◆ **Work required**:
Each line of the data that includes the string "computer" is to be copied out.

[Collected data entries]
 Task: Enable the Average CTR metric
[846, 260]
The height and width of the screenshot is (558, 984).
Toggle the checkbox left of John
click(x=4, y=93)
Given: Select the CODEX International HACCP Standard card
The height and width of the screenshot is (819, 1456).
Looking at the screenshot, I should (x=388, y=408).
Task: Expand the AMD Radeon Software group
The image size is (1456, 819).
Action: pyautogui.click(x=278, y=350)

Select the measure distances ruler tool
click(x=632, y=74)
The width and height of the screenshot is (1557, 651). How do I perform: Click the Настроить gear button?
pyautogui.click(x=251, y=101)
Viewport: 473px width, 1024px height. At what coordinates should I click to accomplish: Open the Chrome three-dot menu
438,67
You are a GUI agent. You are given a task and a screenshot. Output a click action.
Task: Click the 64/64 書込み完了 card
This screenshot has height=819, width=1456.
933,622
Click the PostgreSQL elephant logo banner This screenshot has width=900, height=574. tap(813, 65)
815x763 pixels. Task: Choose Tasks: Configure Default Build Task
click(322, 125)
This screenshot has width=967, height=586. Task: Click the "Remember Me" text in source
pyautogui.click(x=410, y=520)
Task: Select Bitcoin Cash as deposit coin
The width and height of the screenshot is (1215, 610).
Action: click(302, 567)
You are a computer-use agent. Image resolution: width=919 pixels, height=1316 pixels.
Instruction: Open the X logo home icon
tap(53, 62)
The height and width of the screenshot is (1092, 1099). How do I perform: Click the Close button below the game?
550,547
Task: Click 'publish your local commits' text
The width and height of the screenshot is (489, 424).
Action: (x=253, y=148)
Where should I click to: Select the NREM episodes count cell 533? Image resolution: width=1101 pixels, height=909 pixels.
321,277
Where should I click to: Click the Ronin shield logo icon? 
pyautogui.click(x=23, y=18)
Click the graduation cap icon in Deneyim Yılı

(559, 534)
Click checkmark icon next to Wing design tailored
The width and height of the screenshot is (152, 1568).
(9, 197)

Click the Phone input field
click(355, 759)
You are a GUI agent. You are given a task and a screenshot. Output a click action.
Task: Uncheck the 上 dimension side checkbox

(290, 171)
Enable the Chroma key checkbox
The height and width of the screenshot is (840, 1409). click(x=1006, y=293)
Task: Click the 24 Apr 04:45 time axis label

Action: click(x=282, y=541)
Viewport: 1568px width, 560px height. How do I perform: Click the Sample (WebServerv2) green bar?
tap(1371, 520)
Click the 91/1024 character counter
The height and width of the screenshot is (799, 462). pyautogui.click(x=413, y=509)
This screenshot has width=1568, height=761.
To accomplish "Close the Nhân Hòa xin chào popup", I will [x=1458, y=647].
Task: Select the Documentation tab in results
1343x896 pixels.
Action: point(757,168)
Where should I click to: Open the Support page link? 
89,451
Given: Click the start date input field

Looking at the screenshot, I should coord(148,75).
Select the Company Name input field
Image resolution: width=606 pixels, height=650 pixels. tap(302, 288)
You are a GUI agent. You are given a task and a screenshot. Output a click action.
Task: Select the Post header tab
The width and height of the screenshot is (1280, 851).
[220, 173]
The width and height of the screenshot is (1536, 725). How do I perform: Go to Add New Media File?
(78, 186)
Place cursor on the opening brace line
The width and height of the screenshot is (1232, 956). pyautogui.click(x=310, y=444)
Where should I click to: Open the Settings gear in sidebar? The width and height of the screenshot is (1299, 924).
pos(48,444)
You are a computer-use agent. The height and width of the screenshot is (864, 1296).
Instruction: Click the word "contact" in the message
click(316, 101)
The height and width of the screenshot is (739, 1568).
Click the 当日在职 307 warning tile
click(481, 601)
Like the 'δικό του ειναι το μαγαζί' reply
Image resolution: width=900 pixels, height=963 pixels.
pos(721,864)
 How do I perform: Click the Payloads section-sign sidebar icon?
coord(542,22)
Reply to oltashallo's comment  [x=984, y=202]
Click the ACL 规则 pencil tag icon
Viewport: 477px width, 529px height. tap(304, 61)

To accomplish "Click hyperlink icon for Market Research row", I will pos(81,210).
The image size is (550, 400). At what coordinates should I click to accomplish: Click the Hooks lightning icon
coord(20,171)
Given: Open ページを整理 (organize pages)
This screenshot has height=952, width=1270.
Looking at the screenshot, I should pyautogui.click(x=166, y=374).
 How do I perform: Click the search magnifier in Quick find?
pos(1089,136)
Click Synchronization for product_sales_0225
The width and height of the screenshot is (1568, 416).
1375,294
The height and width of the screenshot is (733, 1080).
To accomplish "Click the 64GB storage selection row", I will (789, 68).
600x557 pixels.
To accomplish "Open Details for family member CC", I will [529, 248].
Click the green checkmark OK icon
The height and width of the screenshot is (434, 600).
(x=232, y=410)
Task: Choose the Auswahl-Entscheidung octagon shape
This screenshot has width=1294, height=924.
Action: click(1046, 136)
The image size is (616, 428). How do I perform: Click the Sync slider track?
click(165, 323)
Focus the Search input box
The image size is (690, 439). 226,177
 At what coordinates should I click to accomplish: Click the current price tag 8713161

◆ **Answer**:
You are a computer-use agent. Image resolution: width=919 pixels, height=1316 pixels.
You are a computer-use agent. The height and width of the screenshot is (864, 1296).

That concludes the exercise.